◆ **Texte présenté**
==========

Fils spirituel d'Edvard Munch et de Vincent Van Gogh, Nolde est capable d'exprimer par son pinceau fougueux et sa palette de feu les tourments d'une âme exaltée. La couleur, employée en toute liberté, le dessin, incisif et sans concession, sont au service d'une vision émerveillée et tragique, où s'expriment le sentiment de la nature et le mystère des origines.
Les sujets religieux peints par Nolde bouleversent toutes les tentatives faites dans ce domaine à l'époque moderne. Ses peintures comme le polyptique La vie du Christ (1909-1912), sont plus proches du profane que du sacré, du primitif, du populaire que du sublime. Les personnages sont grotesques ou inquiétants, les couleurs explosives, le tout emprunt de rusticité et d'expressivité. Nolde est un protestant convaincu, mais sa foi a des accents mystiques, païens.
Profondément rural, Nolde entretient avec la ville un rapport ambigu, entre dégoût et fascination. Il passe souvent l'hiver à Berlin, participe à son avant-garde, mais ne tarde jamais à reprendre ses distances. Sa série sur les nuits de Berlin, peinte dans les années 1910, est à l'image de cette ambivalence : il y exprime à la fois la fête, la vie, et un sentiment de décadence.

==========

◆ **Consigne 1**
Répondez à ces questions sur le texte consacré à Nolde.
(a) De quels peintres Nolde est-il présenté comme le fils spirituel ?
(b) Quelles années sont indiquées pour le polyptique La vie du Christ ?
(c) Dans quelle ville Nolde passe-t-il souvent l'hiver ?
◆ **Consigne 2**
Recopiez mot pour mot le passage du texte consacré à Nolde qui s'ouvre sur les mots « Fils spirituel d'Edvard » et se clôt sur « accents mystiques, païens. ».
Appuyez-vous uniquement sur le texte.

◆ **Données recueillies**
==========

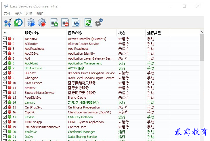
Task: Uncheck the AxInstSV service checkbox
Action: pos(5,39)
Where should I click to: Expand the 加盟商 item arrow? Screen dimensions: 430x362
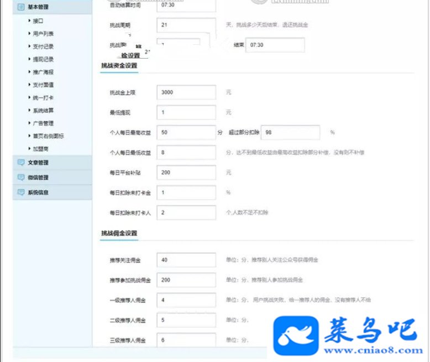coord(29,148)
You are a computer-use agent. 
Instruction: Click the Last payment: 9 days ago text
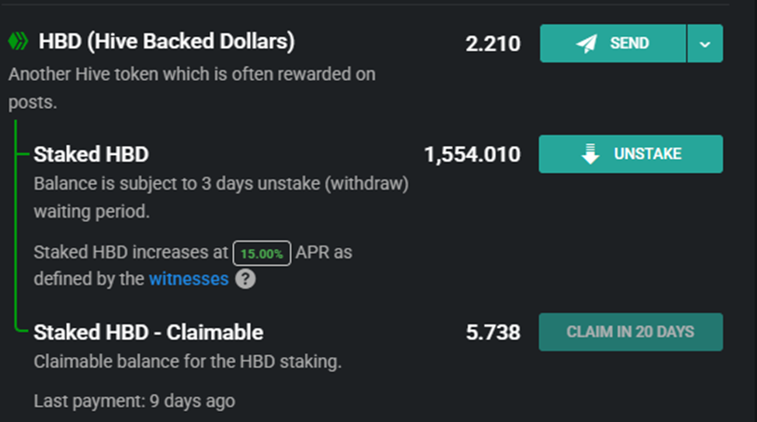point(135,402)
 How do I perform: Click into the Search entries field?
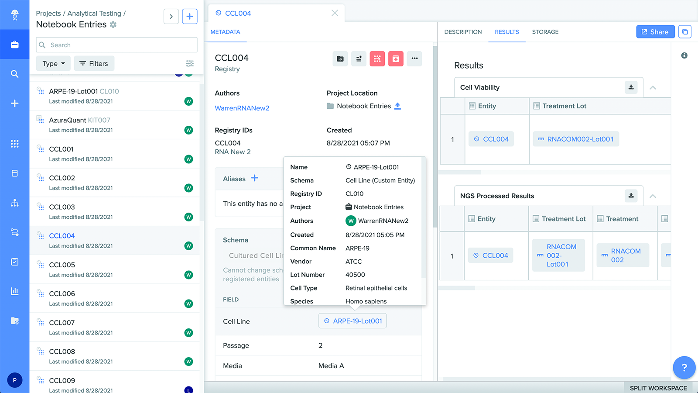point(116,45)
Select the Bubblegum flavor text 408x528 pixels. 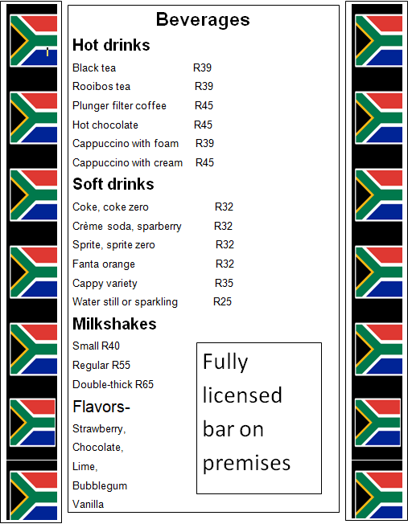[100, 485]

==========

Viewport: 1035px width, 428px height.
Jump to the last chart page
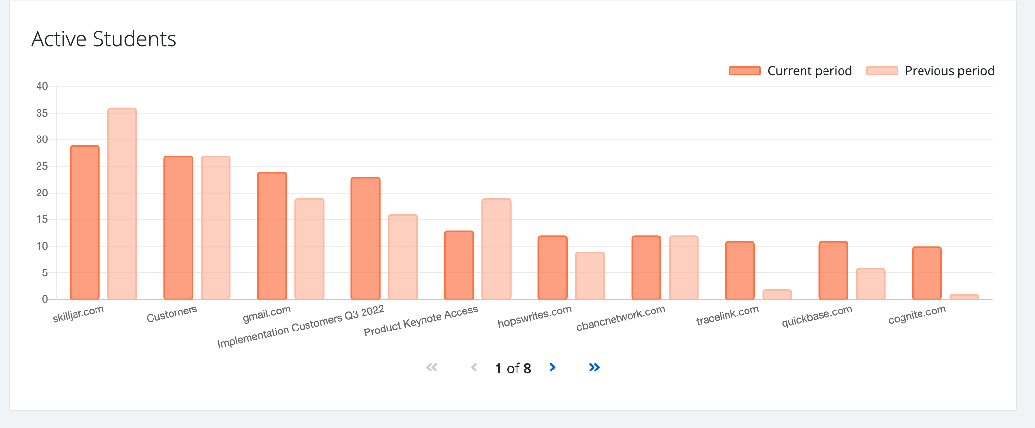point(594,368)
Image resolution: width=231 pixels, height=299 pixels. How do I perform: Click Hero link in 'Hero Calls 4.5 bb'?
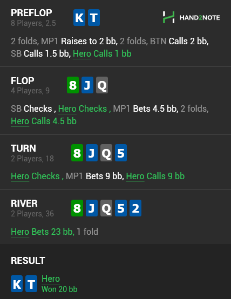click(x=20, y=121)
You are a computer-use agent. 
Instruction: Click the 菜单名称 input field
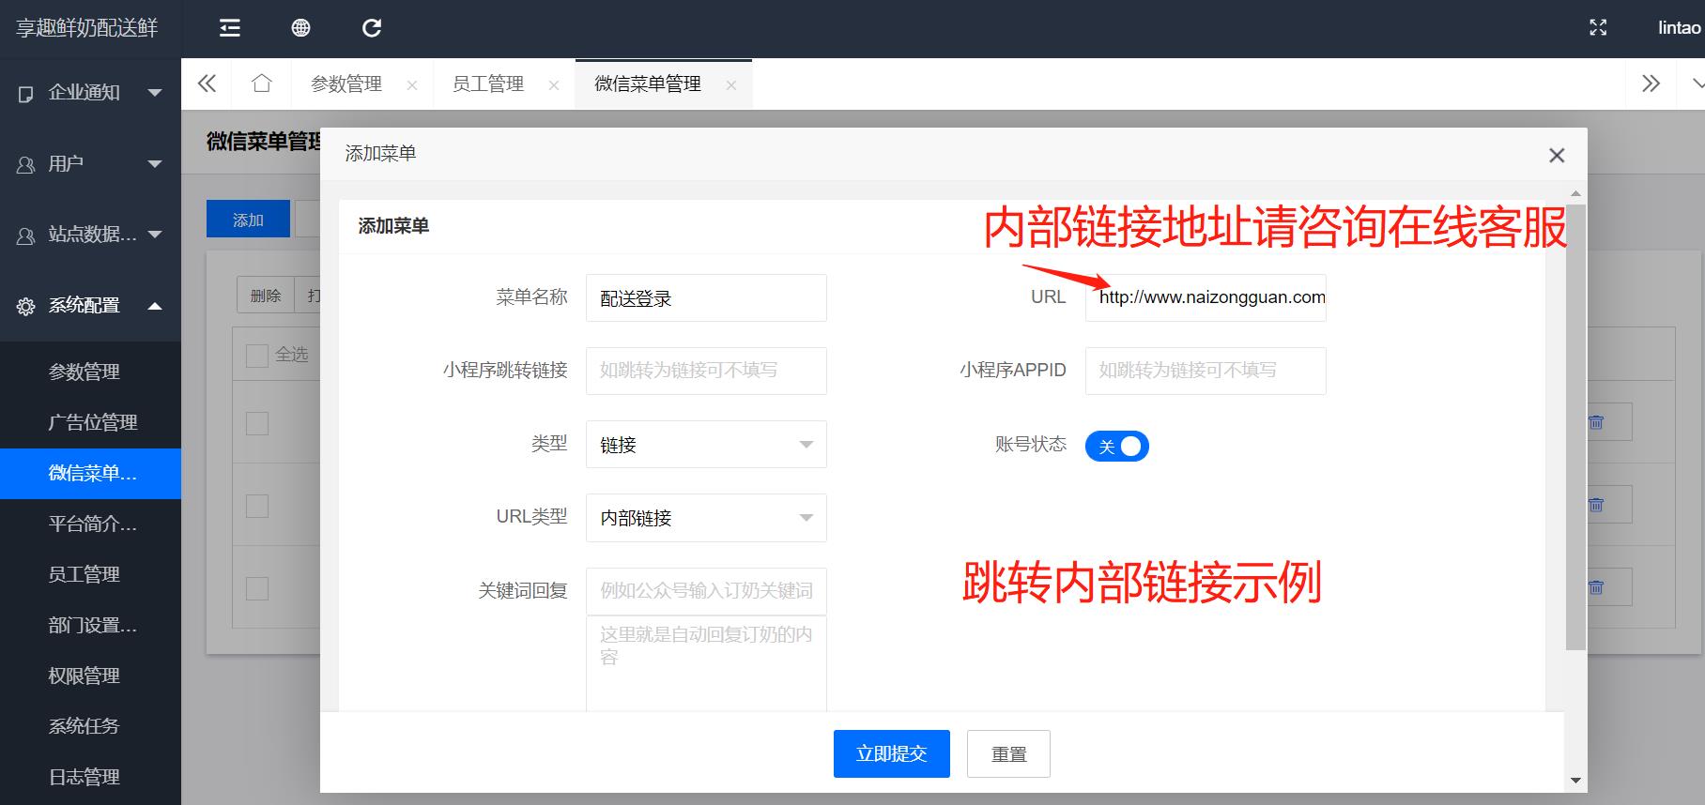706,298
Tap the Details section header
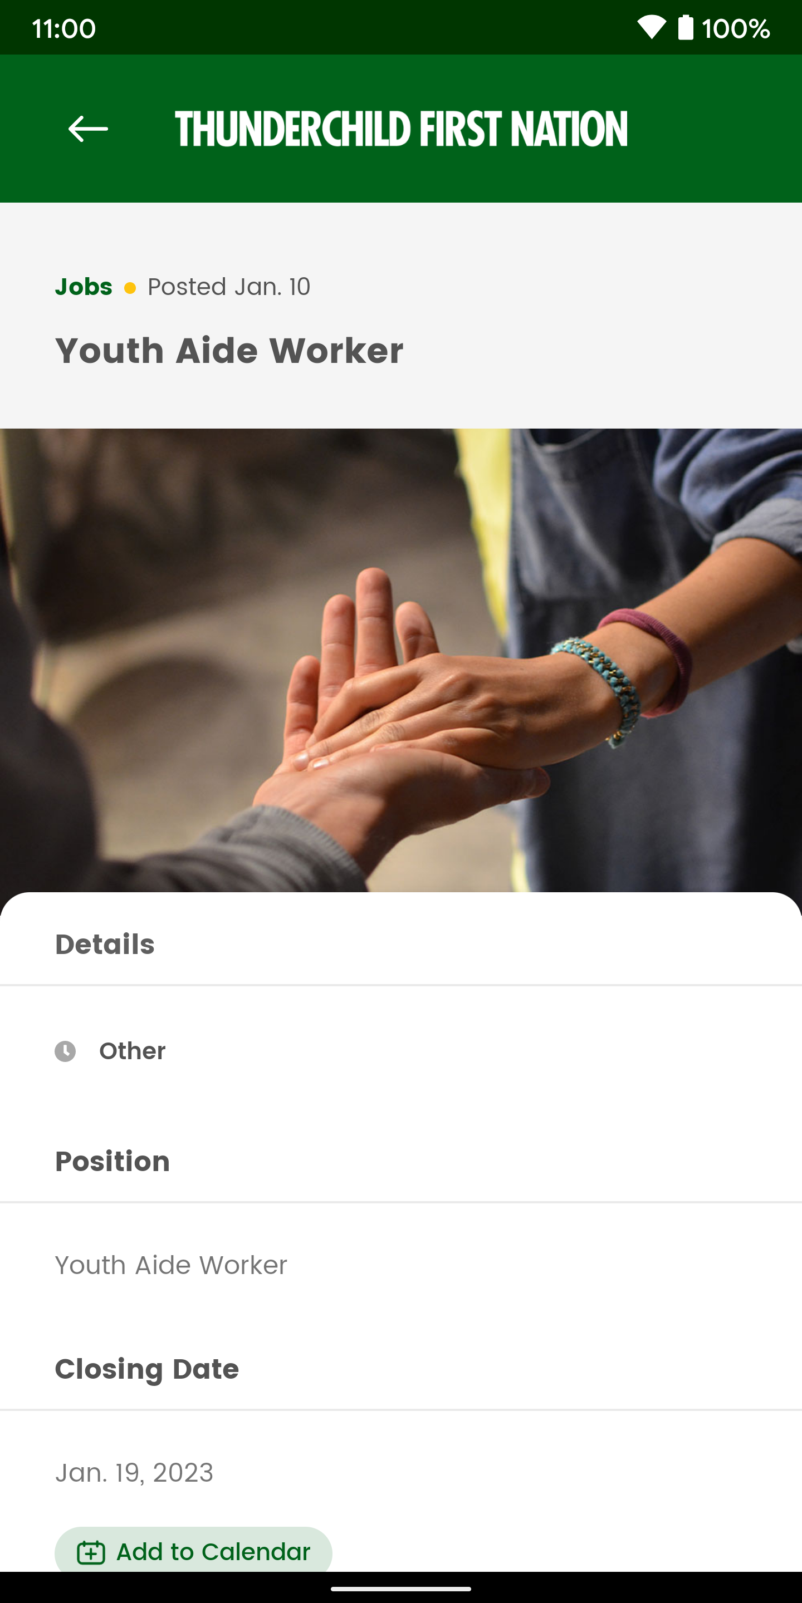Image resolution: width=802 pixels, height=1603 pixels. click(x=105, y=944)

==========

◆ **Réponse 1**
(a) D'Edvard Munch et de Vincent Van Gogh.
(b) 1909-1912.
(c) À Berlin.

◆ **Réponse 2**
Fils spirituel d'Edvard Munch et de Vincent Van Gogh, Nolde est capable d'exprimer par son pinceau fougueux et sa palette de feu les tourments d'une âme exaltée. La couleur, employée en toute liberté, le dessin, incisif et sans concession, sont au service d'une vision émerveillée et tragique, où s'expriment le sentiment de la nature et le mystère des origines.
Les sujets religieux peints par Nolde bouleversent toutes les tentatives faites dans ce domaine à l'époque moderne. Ses peintures comme le polyptique La vie du Christ (1909-1912), sont plus proches du profane que du sacré, du primitif, du populaire que du sublime. Les personnages sont grotesques ou inquiétants, les couleurs explosives, le tout emprunt de rusticité et d'expressivité. Nolde est un protestant convaincu, mais sa foi a des accents mystiques, païens.